Project Management Institute (PMI) has stressed the need for the nation’s tertiary institutions to accelerate digital adoption to enable them achieve massive skill-shifts.
The institute’s Managing Director, Sub-Saharan Africa, George Asamani, made this submission in a paper, titled ‘Reimagining Higher Education in Nigeria”.
Asamani argued that the global health pandemic experienced recently, accelerated digital adoption by five years, a development, he stated, had resulted in massive skill-shifts.
He however noted that such trend would only be sustained, and accelerated further, when organisations demand digital skills far beyond the IT function and deep into other areas of the business.
According to him, the nation’s tertiary education, like all sectors, are not immune to disruption, from digitisation, as seen during the pandemic.
“The institutions are fair game for disruption.
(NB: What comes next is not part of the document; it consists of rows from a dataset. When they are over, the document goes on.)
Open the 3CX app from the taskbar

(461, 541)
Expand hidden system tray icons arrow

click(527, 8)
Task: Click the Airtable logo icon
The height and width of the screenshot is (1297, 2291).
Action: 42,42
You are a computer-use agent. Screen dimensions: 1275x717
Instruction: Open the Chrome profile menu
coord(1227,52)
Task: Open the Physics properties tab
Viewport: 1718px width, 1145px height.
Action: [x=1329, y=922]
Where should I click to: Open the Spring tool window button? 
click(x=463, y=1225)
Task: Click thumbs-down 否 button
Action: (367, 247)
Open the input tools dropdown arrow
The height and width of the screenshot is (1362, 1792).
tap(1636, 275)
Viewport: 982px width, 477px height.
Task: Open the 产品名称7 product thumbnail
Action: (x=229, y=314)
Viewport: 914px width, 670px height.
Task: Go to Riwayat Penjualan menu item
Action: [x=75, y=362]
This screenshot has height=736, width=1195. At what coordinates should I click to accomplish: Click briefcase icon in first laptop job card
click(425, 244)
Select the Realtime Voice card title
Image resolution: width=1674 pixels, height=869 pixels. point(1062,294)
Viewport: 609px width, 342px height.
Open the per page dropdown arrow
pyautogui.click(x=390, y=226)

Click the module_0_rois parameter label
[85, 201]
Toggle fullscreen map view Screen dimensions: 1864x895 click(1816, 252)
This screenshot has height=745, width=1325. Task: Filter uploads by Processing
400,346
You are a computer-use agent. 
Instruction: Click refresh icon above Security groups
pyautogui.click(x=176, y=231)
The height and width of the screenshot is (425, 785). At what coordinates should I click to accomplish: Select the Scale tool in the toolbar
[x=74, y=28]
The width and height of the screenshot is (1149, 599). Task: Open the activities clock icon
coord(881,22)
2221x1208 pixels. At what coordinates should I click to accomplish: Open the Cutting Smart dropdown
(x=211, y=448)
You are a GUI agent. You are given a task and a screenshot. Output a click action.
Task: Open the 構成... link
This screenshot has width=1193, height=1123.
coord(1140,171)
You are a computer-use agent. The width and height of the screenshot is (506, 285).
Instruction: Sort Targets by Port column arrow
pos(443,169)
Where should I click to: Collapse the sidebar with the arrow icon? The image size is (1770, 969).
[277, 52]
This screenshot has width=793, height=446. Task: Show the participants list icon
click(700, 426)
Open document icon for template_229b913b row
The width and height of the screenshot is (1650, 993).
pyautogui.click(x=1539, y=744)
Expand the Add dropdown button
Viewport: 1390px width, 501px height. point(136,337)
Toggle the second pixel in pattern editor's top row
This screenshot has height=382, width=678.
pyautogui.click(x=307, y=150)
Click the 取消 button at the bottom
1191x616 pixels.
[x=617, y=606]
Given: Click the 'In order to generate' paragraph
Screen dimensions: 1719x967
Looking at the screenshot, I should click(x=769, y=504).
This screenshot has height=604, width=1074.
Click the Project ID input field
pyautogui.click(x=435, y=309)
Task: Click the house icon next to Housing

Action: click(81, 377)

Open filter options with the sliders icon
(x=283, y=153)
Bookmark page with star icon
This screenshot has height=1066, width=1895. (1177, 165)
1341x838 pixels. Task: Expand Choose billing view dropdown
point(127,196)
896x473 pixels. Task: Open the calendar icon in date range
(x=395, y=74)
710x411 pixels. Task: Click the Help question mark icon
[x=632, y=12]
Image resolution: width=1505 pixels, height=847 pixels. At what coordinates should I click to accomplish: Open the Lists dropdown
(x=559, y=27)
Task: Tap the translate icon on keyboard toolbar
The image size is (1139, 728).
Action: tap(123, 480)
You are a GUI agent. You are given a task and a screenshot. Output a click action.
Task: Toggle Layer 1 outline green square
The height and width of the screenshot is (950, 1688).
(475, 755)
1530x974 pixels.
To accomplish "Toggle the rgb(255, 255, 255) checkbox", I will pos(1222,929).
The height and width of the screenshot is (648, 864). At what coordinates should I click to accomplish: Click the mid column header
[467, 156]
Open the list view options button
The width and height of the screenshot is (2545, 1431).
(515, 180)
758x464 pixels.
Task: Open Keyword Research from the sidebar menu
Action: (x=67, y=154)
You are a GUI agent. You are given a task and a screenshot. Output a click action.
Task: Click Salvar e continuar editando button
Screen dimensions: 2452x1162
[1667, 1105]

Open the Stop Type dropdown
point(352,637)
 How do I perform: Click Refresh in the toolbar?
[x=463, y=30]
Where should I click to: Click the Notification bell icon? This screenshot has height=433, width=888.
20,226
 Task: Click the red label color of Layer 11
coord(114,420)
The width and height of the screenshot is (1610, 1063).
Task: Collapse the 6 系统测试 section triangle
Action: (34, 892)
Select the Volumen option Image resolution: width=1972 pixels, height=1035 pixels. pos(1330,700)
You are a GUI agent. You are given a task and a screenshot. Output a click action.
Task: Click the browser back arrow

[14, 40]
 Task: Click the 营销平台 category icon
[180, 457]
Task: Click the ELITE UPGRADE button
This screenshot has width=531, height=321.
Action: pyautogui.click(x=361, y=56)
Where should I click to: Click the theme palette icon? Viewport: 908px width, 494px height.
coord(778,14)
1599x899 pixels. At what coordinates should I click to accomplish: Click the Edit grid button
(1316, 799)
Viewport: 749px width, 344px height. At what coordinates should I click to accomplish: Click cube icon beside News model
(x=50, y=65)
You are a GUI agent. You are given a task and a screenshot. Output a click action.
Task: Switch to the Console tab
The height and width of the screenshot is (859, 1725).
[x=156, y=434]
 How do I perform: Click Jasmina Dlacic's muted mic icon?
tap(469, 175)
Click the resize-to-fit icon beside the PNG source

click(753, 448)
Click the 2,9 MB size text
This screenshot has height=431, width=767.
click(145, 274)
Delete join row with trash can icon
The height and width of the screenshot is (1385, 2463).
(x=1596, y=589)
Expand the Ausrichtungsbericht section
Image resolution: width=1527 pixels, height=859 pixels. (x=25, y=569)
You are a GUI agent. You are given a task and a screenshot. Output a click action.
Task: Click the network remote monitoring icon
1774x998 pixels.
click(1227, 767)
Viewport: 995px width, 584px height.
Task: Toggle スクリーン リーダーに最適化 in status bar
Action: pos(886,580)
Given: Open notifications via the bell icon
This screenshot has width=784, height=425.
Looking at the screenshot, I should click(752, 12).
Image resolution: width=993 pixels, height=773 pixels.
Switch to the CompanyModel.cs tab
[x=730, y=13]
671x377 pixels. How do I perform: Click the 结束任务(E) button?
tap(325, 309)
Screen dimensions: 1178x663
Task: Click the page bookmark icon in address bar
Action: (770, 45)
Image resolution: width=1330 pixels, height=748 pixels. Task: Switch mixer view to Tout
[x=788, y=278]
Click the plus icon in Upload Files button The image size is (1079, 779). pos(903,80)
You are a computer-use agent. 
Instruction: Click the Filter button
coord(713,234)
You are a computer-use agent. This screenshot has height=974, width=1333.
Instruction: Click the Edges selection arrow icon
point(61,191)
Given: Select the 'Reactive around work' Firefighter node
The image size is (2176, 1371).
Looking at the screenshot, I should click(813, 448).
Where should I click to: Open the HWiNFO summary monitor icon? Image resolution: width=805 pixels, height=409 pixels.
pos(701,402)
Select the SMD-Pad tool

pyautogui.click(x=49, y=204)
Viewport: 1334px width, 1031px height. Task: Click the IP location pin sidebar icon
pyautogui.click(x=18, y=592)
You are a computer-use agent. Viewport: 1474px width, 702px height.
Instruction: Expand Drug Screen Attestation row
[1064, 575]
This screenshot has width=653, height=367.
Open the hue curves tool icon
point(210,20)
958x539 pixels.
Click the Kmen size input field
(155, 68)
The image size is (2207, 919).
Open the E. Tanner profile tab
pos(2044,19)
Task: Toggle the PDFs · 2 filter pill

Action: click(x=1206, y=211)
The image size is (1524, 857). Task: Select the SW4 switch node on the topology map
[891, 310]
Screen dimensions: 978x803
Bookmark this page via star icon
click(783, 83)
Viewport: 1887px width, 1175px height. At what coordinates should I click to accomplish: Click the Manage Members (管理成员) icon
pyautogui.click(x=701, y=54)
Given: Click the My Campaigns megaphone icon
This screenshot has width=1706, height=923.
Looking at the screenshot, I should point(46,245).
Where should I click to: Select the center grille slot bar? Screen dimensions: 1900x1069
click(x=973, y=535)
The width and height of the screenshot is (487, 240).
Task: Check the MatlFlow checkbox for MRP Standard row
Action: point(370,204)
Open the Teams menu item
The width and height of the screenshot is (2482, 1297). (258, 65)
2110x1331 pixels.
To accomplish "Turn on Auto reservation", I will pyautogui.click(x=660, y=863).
Overnight, technology automated the traditional lecture, and logic supports the argument that anything that can be automated will be disrupted. As memories of the tumultuous time fade two years on, remote learning is everything, everywhere, all at once,” he stated.
Asamani argued that though the nation’s tertiary institutions had played a key role in framing national consciousness and advancing the economy by delivering skills that saw the country and companies gain dominance on the continent, he however believed such relevance is being threatened at a time profound change seems to be sweeping through society.